HSBC Bank USA is No. 5 in the United States by assets, HSBC Bank Canada is No. 7 in that country, and Grupo Financiero HSBC Mexico is No. 5 there, with 1,000 branches and nationwide distribution following HSBC's acquisition of Grupo Financiero Bital in 2002, Mr. Gallagher said.
The combination of the payments technology, which HSBC developed in-house, and its presence in the three countries "makes this an interestingly different proposition from what we've seen," Mr. Gallagher said.
Jacob Jegher, a senior analyst at the Boston research and consulting firm Celent LLC, said the HSBC service is an example of the new offerings banks need if they are to generate more cash management revenue. "Crossborder payment is a very large area of growth," he said. "There are very few banks that can offer this kind of global network."
In a global village," Mr. Jegher said, "businesses, from small businesses to large corporates, aren't necessarily transacting only in their home markets anymore."
Other banks are exploring advanced payment systems "in different forms for different industries and markets, but not in this way and not targeted at corporations that are involved in Nafta," Mr. Jegher said of HSBC's new offering.
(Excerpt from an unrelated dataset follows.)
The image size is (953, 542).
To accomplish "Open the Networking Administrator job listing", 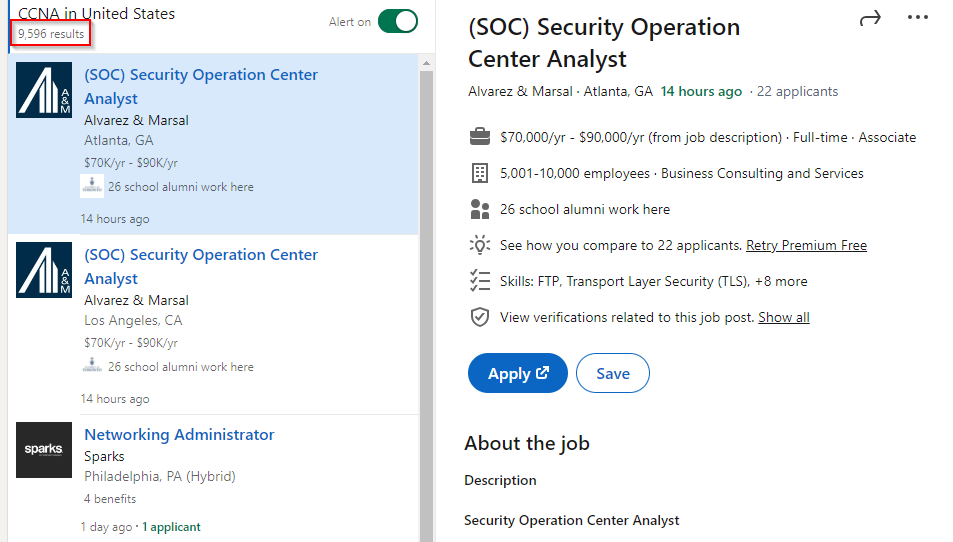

But he said other global banking companies will probably follow suit, in part to combat an industrywide decline in cash management revenue growth. "They're all going to be looking at innovative opportunities if they want to stay afloat in this market," he said.
David C. Robertson, a partner at Treasury Strategies Inc. in Chicago, said that with more centralized cash management, companies could move cash from one part of the world to another more easily. For example, HSBC's service could help a company avoid taking a short-term loan in one country by transferring excess cash from a business unit in a different country.
The percentage of companies controlling daily cash management functions from their headquarters went from 20% in 2004 to 40% last year, Mr. Robertson said. That "supports HSBC's decision to launch this kind of service," he said.
Banks often offer comprehensive payment services to their corporate clients, combining check, ACH, and wire payments, but they typically offer crossborder payments separately, he said.
What HSBC has done "is to combine the two together," he said. "To some extent it is unique."